▶ **Work required**:
Output these lines as a JSON list of strings, one string per line, with blank lines omitted.

▶ **Excerpted data**:
****
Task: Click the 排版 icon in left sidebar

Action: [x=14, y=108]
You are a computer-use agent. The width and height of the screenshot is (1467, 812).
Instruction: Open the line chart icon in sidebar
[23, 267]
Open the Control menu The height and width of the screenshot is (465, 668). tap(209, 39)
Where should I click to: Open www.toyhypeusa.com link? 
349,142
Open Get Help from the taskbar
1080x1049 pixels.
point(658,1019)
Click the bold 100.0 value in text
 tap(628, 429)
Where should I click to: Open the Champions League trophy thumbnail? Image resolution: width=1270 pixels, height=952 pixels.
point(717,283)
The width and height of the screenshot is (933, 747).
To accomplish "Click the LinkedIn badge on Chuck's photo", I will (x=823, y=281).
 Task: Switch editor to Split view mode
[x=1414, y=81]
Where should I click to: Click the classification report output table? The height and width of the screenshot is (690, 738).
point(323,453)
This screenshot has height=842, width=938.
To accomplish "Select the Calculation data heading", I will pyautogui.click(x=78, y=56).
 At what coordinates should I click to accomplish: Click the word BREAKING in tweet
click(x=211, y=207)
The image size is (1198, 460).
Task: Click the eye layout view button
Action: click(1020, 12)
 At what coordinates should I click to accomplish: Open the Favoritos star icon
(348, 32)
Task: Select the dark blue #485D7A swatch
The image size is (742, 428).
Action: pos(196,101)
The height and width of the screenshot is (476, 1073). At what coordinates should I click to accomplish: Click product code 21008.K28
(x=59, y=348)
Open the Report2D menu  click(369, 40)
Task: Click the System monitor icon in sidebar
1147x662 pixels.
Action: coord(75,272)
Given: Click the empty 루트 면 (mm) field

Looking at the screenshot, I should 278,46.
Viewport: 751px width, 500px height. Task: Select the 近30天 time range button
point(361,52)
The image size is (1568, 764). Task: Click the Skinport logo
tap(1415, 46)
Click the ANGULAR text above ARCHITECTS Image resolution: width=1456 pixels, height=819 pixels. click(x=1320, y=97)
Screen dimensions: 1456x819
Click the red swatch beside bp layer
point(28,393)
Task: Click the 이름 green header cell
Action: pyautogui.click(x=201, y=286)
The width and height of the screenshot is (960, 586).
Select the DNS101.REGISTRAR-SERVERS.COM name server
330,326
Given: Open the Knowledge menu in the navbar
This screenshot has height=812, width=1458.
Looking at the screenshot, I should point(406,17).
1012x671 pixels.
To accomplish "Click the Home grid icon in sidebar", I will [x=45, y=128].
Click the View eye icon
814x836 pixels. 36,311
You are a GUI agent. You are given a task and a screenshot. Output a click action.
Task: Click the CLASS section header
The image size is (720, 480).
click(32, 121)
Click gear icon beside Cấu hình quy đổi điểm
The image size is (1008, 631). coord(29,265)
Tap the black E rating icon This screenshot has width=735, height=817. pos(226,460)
****
▶ **Answer to the problem**:
[
  "Task: Click the 排版 icon in left sidebar",
  "Action: [x=14, y=108]",
  "You are a computer-use agent. The width and height of the screenshot is (1467, 812).",
  "Instruction: Open the line chart icon in sidebar",
  "[23, 267]",
  "Open the Control menu The height and width of the screenshot is (465, 668). tap(209, 39)",
  "Where should I click to: Open www.toyhypeusa.com link? ",
  "349,142",
  "Open Get Help from the taskbar",
  "1080x1049 pixels.",
  "point(658,1019)",
  "Click the bold 100.0 value in text",
  " tap(628, 429)",
  "Where should I click to: Open the Champions League trophy thumbnail? Image resolution: width=1270 pixels, height=952 pixels.",
  "point(717,283)",
  "The width and height of the screenshot is (933, 747).",
  "To accomplish \"Click the LinkedIn badge on Chuck's photo\", I will (x=823, y=281).",
  " Task: Switch editor to Split view mode",
  "[x=1414, y=81]",
  "Where should I click to: Click the classification report output table? The height and width of the screenshot is (690, 738).",
  "point(323,453)",
  "This screenshot has height=842, width=938.",
  "To accomplish \"Select the Calculation data heading\", I will pyautogui.click(x=78, y=56).",
  " At what coordinates should I click to accomplish: Click the word BREAKING in tweet",
  "click(x=211, y=207)",
  "The image size is (1198, 460).",
  "Task: Click the eye layout view button",
  "Action: click(1020, 12)",
  " At what coordinates should I click to accomplish: Open the Favoritos star icon",
  "(348, 32)",
  "Task: Select the dark blue #485D7A swatch",
  "The image size is (742, 428).",
  "Action: pos(196,101)",
  "The height and width of the screenshot is (476, 1073). At what coordinates should I click to accomplish: Click product code 21008.K28",
  "(x=59, y=348)",
  "Open the Report2D menu  click(369, 40)",
  "Task: Click the System monitor icon in sidebar",
  "1147x662 pixels.",
  "Action: coord(75,272)",
  "Given: Click the empty 루트 면 (mm) field",
  "Looking at the screenshot, I should 278,46.",
  "Viewport: 751px width, 500px height. Task: Select the 近30天 time range button",
  "point(361,52)",
  "The image size is (1568, 764). Task: Click the Skinport logo",
  "tap(1415, 46)",
  "Click the ANGULAR text above ARCHITECTS Image resolution: width=1456 pixels, height=819 pixels. click(x=1320, y=97)",
  "Screen dimensions: 1456x819",
  "Click the red swatch beside bp layer",
  "point(28,393)",
  "Task: Click the 이름 green header cell",
  "Action: pyautogui.click(x=201, y=286)",
  "The width and height of the screenshot is (960, 586).",
  "Select the DNS101.REGISTRAR-SERVERS.COM name server",
  "330,326",
  "Given: Open the Knowledge menu in the navbar",
  "This screenshot has height=812, width=1458.",
  "Looking at the screenshot, I should point(406,17).",
  "1012x671 pixels.",
  "To accomplish \"Click the Home grid icon in sidebar\", I will [x=45, y=128].",
  "Click the View eye icon",
  "814x836 pixels. 36,311",
  "You are a GUI agent. You are given a task and a screenshot. Output a click action.",
  "Task: Click the CLASS section header",
  "The image size is (720, 480).",
  "click(32, 121)",
  "Click gear icon beside Cấu hình quy đổi điểm",
  "The image size is (1008, 631). coord(29,265)",
  "Tap the black E rating icon This screenshot has width=735, height=817. pos(226,460)"
]